Humidity and the Morning After
Kitchens cycle through dramatic humidity swings. Boiling water pushes relative humidity above 70%. An hour later, with windows open, it drops below 40%. Repeat daily.
These swings stress materials. Impermeable surfaces force moisture to condense on cold spots: window frames, external walls, the gap behind the fridge. Breathable surfaces absorb the peak and release moisture gradually, smoothing the curve.

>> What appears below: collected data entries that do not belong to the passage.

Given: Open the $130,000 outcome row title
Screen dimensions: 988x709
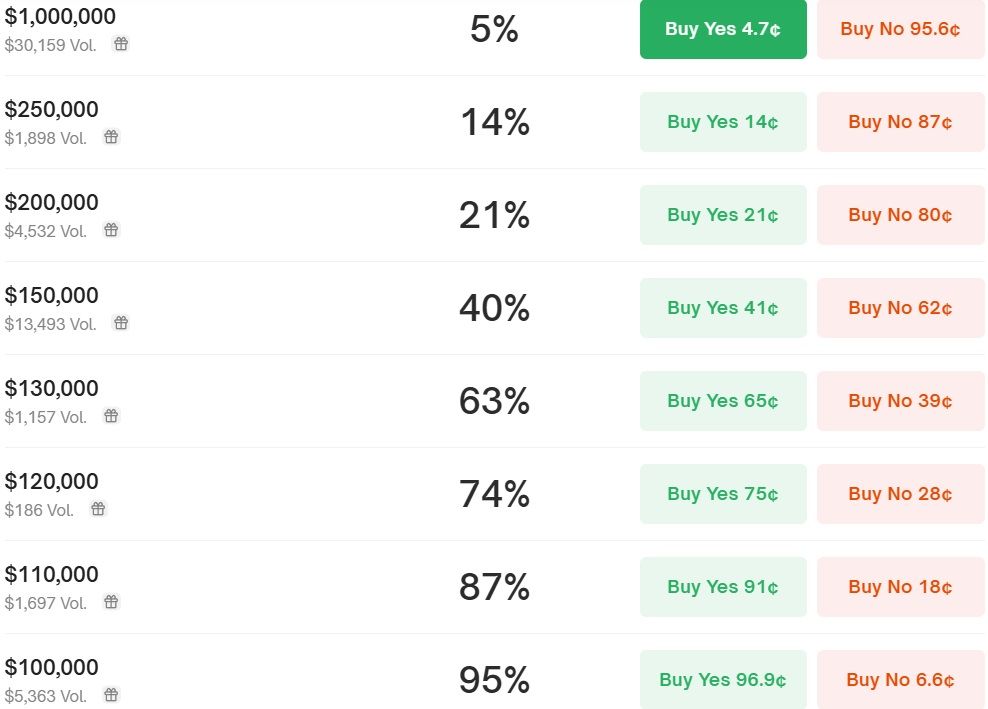Looking at the screenshot, I should 52,389.
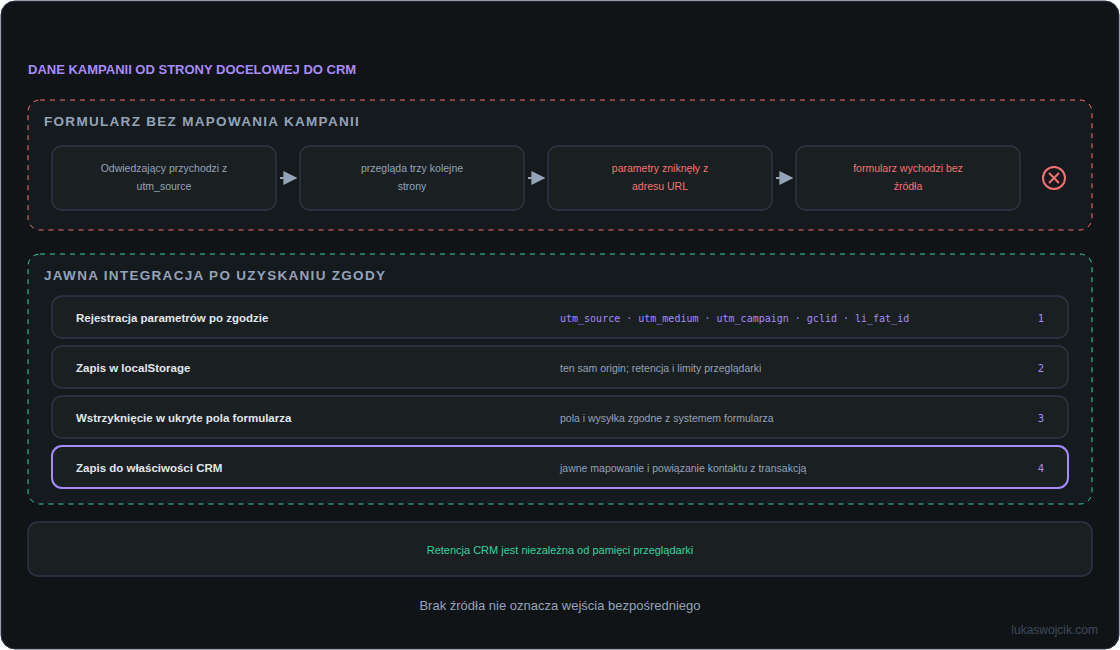Select the 'przegląda trzy kolejne strony' box
The image size is (1120, 650).
point(411,178)
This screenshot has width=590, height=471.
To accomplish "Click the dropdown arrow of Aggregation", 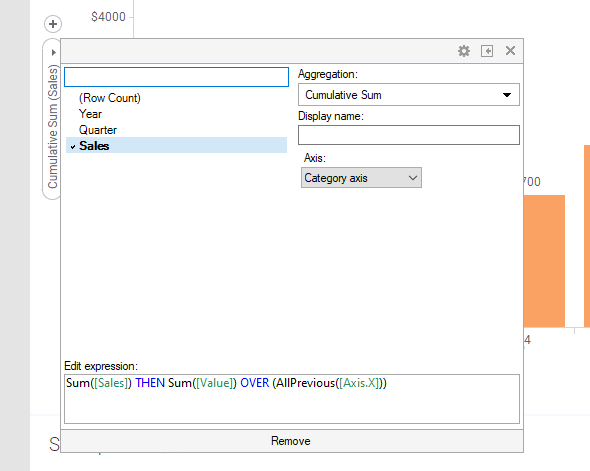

If your kitchen walls are finished with breathable materials and you run extraction while cooking, the room recovers faster. Less condensation. Less mould risk. Less of that heavy, damp feeling that lingers in enclosed kitchens through winter.
Where to Start
Next time you cook, pay attention to what happens to the air. Can you see steam settling on surfaces? Do windows fog up? How long does the smell of cooking linger after you finish? These are clues about how well your kitchen manages moisture and pollutants.
If you’re planning a kitchen update, consider three changes in order of impact: first, effective externally vented extraction; second, breathable wall and ceiling finishes away from splash zones; third, a natural flooring option that suits how you actually use the room.
Products to Explore
Clay paints work well on kitchen walls and ceilings away from direct splash zones. For areas near the hob and sink, lime-based finishes or tiles provide durability with breathability. Natural linoleum flooring (look for brands carrying GREENGUARD certification) offers a practical, low-emission alternative to vinyl. Cork flooring sealed with a natural hard-wax oil combines warmth underfoot with reasonable kitchen durability.
Common Questions
Is a gas hob bad for indoor air quality?
Gas hobs produce nitrogen dioxide from combustion, which electric and induction hobs avoid. Research consistently shows higher NO₂ levels in kitchens with gas cooking. If you cook with gas, running extraction and opening a window while cooking makes a significant difference. Switching to induction eliminates combustion gases entirely while still producing particulates from the food itself.
Can I use clay paint behind my hob?
Standard clay paint is more porous than conventional kitchen paint and can absorb grease splatter and staining near the hob. A tiled splashback behind the cooking area, with clay paint on remaining walls and ceilings, gives you the best of both approaches.
How often should I clean or replace cooker hood filters?
Recirculating hoods need filter replacement every three to six months, depending on use. Externally vented hoods have grease filters that should be cleaned monthly (most are dishwasher-safe). A clogged filter dramatically reduces extraction performance.
Does opening a window while cooking actually help?
Measurably, yes. Cross-ventilation (window open plus extraction running) is the most effective combination. Even cracking a window on the opposite side of the room from the cooker hood improves airflow and reduces the time pollutants linger indoors.
What about worktops? Do they affect air quality too?
Most solid worktop materials (stone, solid wood, stainless steel) have very low emissions. Engineered wood worktops bonded with formaldehyde-based adhesives are the exception. If choosing engineered wood, look for products meeting E1 or E0.5 formaldehyde classes, or opt for solid timber oiled with a natural finish.